# What the task requires
Each line of the data below should be repeated exactly.

[Collected data entries]

★ ★ ★ ★ ★ ★ ★

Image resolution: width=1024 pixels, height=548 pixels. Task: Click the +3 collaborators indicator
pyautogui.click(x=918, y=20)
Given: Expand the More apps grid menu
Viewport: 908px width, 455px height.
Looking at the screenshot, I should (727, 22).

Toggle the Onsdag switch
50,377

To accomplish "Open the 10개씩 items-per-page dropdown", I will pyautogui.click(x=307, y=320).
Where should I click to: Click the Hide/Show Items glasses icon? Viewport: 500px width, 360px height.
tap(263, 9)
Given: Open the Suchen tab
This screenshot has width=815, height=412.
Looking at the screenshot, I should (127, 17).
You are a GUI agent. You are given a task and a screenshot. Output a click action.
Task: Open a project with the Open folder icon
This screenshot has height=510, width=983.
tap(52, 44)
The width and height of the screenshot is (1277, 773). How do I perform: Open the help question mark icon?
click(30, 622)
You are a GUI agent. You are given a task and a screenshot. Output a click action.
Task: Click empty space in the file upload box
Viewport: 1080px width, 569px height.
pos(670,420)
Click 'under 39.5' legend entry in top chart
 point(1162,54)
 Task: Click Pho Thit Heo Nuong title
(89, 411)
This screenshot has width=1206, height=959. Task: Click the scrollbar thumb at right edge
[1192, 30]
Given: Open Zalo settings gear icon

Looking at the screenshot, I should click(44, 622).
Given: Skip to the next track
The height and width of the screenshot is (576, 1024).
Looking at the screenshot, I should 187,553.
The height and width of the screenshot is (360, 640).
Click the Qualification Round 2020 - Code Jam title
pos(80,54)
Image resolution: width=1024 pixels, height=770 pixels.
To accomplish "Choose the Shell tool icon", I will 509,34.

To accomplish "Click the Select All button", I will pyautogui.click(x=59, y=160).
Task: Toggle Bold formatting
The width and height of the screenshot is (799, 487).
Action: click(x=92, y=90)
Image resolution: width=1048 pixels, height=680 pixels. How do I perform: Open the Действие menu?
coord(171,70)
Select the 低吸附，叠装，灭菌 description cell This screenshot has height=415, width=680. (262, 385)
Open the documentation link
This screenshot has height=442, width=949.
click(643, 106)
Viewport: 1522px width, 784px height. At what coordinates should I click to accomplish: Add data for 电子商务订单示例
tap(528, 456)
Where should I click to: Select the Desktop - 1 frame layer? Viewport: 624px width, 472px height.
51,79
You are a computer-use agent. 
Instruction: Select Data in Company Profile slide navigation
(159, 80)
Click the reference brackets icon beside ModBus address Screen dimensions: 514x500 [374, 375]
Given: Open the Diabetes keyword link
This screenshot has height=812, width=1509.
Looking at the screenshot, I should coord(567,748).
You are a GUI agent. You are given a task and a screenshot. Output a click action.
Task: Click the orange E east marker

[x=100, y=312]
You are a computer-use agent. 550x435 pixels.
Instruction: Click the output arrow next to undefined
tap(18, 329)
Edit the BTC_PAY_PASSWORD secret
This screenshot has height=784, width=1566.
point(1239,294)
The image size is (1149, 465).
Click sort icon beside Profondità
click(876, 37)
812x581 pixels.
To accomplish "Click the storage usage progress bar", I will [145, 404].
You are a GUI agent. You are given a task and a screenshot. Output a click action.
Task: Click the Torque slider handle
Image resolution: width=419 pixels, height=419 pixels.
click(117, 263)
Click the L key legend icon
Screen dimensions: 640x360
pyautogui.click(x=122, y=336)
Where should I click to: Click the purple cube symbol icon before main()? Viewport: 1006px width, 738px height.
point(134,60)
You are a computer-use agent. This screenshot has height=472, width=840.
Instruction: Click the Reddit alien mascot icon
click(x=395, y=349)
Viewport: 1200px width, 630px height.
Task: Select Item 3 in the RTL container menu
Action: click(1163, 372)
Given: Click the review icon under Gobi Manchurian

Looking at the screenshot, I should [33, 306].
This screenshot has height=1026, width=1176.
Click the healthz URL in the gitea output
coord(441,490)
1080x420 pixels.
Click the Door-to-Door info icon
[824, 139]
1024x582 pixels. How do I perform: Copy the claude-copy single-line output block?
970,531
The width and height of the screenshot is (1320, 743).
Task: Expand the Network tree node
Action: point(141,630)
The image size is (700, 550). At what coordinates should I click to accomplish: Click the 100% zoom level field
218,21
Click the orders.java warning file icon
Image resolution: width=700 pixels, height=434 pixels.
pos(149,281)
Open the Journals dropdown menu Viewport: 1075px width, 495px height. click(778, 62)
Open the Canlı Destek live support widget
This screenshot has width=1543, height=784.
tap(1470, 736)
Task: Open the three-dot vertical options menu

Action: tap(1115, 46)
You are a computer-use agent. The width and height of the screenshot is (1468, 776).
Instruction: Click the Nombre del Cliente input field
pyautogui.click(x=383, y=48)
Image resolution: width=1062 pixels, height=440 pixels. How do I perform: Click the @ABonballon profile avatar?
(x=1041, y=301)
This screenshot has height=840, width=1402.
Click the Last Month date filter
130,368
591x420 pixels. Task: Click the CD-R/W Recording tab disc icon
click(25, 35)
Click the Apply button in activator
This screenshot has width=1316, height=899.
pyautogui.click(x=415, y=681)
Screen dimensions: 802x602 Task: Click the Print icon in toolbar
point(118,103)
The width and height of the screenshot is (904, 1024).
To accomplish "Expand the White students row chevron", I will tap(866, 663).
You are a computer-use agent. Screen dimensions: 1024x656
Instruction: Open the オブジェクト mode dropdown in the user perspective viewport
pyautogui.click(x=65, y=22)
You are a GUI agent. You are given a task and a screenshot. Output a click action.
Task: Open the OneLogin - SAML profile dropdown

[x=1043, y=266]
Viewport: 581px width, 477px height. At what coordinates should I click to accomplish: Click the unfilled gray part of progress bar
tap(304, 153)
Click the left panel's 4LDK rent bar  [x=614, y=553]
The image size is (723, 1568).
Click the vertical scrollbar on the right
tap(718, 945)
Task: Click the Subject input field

★ ★ ★ ★ ★ ★ ★

# Answer for the task
Image resolution: width=1024 pixels, height=548 pixels. Task: Click the +3 collaborators indicator
pyautogui.click(x=918, y=20)
Given: Expand the More apps grid menu
Viewport: 908px width, 455px height.
Looking at the screenshot, I should (727, 22).

Toggle the Onsdag switch
50,377

To accomplish "Open the 10개씩 items-per-page dropdown", I will pyautogui.click(x=307, y=320).
Where should I click to: Click the Hide/Show Items glasses icon? Viewport: 500px width, 360px height.
tap(263, 9)
Given: Open the Suchen tab
This screenshot has width=815, height=412.
Looking at the screenshot, I should (127, 17).
You are a GUI agent. You are given a task and a screenshot. Output a click action.
Task: Open a project with the Open folder icon
This screenshot has height=510, width=983.
tap(52, 44)
The width and height of the screenshot is (1277, 773). How do I perform: Open the help question mark icon?
click(30, 622)
You are a GUI agent. You are given a task and a screenshot. Output a click action.
Task: Click empty space in the file upload box
Viewport: 1080px width, 569px height.
pos(670,420)
Click 'under 39.5' legend entry in top chart
 point(1162,54)
 Task: Click Pho Thit Heo Nuong title
(89, 411)
This screenshot has width=1206, height=959. Task: Click the scrollbar thumb at right edge
[1192, 30]
Given: Open Zalo settings gear icon

Looking at the screenshot, I should click(44, 622).
Given: Skip to the next track
The height and width of the screenshot is (576, 1024).
Looking at the screenshot, I should 187,553.
The height and width of the screenshot is (360, 640).
Click the Qualification Round 2020 - Code Jam title
pos(80,54)
Image resolution: width=1024 pixels, height=770 pixels.
To accomplish "Choose the Shell tool icon", I will 509,34.

To accomplish "Click the Select All button", I will pyautogui.click(x=59, y=160).
Task: Toggle Bold formatting
The width and height of the screenshot is (799, 487).
Action: click(x=92, y=90)
Image resolution: width=1048 pixels, height=680 pixels. How do I perform: Open the Действие menu?
coord(171,70)
Select the 低吸附，叠装，灭菌 description cell This screenshot has height=415, width=680. (262, 385)
Open the documentation link
This screenshot has height=442, width=949.
click(643, 106)
Viewport: 1522px width, 784px height. At what coordinates should I click to accomplish: Add data for 电子商务订单示例
tap(528, 456)
Where should I click to: Select the Desktop - 1 frame layer? Viewport: 624px width, 472px height.
51,79
You are a computer-use agent. 
Instruction: Select Data in Company Profile slide navigation
(159, 80)
Click the reference brackets icon beside ModBus address Screen dimensions: 514x500 [374, 375]
Given: Open the Diabetes keyword link
This screenshot has height=812, width=1509.
Looking at the screenshot, I should coord(567,748).
You are a GUI agent. You are given a task and a screenshot. Output a click action.
Task: Click the orange E east marker

[x=100, y=312]
You are a computer-use agent. 550x435 pixels.
Instruction: Click the output arrow next to undefined
tap(18, 329)
Edit the BTC_PAY_PASSWORD secret
This screenshot has height=784, width=1566.
point(1239,294)
The image size is (1149, 465).
Click sort icon beside Profondità
click(876, 37)
812x581 pixels.
To accomplish "Click the storage usage progress bar", I will [145, 404].
You are a GUI agent. You are given a task and a screenshot. Output a click action.
Task: Click the Torque slider handle
Image resolution: width=419 pixels, height=419 pixels.
click(117, 263)
Click the L key legend icon
Screen dimensions: 640x360
pyautogui.click(x=122, y=336)
Where should I click to: Click the purple cube symbol icon before main()? Viewport: 1006px width, 738px height.
point(134,60)
You are a computer-use agent. This screenshot has height=472, width=840.
Instruction: Click the Reddit alien mascot icon
click(x=395, y=349)
Viewport: 1200px width, 630px height.
Task: Select Item 3 in the RTL container menu
Action: click(1163, 372)
Given: Click the review icon under Gobi Manchurian

Looking at the screenshot, I should [33, 306].
This screenshot has height=1026, width=1176.
Click the healthz URL in the gitea output
coord(441,490)
1080x420 pixels.
Click the Door-to-Door info icon
[824, 139]
1024x582 pixels. How do I perform: Copy the claude-copy single-line output block?
970,531
The width and height of the screenshot is (1320, 743).
Task: Expand the Network tree node
Action: point(141,630)
The image size is (700, 550). At what coordinates should I click to accomplish: Click the 100% zoom level field
218,21
Click the orders.java warning file icon
Image resolution: width=700 pixels, height=434 pixels.
pos(149,281)
Open the Journals dropdown menu Viewport: 1075px width, 495px height. click(778, 62)
Open the Canlı Destek live support widget
This screenshot has width=1543, height=784.
tap(1470, 736)
Task: Open the three-dot vertical options menu

Action: tap(1115, 46)
You are a computer-use agent. The width and height of the screenshot is (1468, 776).
Instruction: Click the Nombre del Cliente input field
pyautogui.click(x=383, y=48)
Image resolution: width=1062 pixels, height=440 pixels. How do I perform: Click the @ABonballon profile avatar?
(x=1041, y=301)
This screenshot has height=840, width=1402.
Click the Last Month date filter
130,368
591x420 pixels. Task: Click the CD-R/W Recording tab disc icon
click(25, 35)
Click the Apply button in activator
This screenshot has width=1316, height=899.
pyautogui.click(x=415, y=681)
Screen dimensions: 802x602 Task: Click the Print icon in toolbar
point(118,103)
The width and height of the screenshot is (904, 1024).
To accomplish "Expand the White students row chevron", I will tap(866, 663).
You are a computer-use agent. Screen dimensions: 1024x656
Instruction: Open the オブジェクト mode dropdown in the user perspective viewport
pyautogui.click(x=65, y=22)
You are a GUI agent. You are given a task and a screenshot. Output a click action.
Task: Open the OneLogin - SAML profile dropdown

[x=1043, y=266]
Viewport: 581px width, 477px height. At what coordinates should I click to accomplish: Click the unfilled gray part of progress bar
tap(304, 153)
Click the left panel's 4LDK rent bar  [x=614, y=553]
The image size is (723, 1568).
Click the vertical scrollbar on the right
tap(718, 945)
Task: Click the Subject input field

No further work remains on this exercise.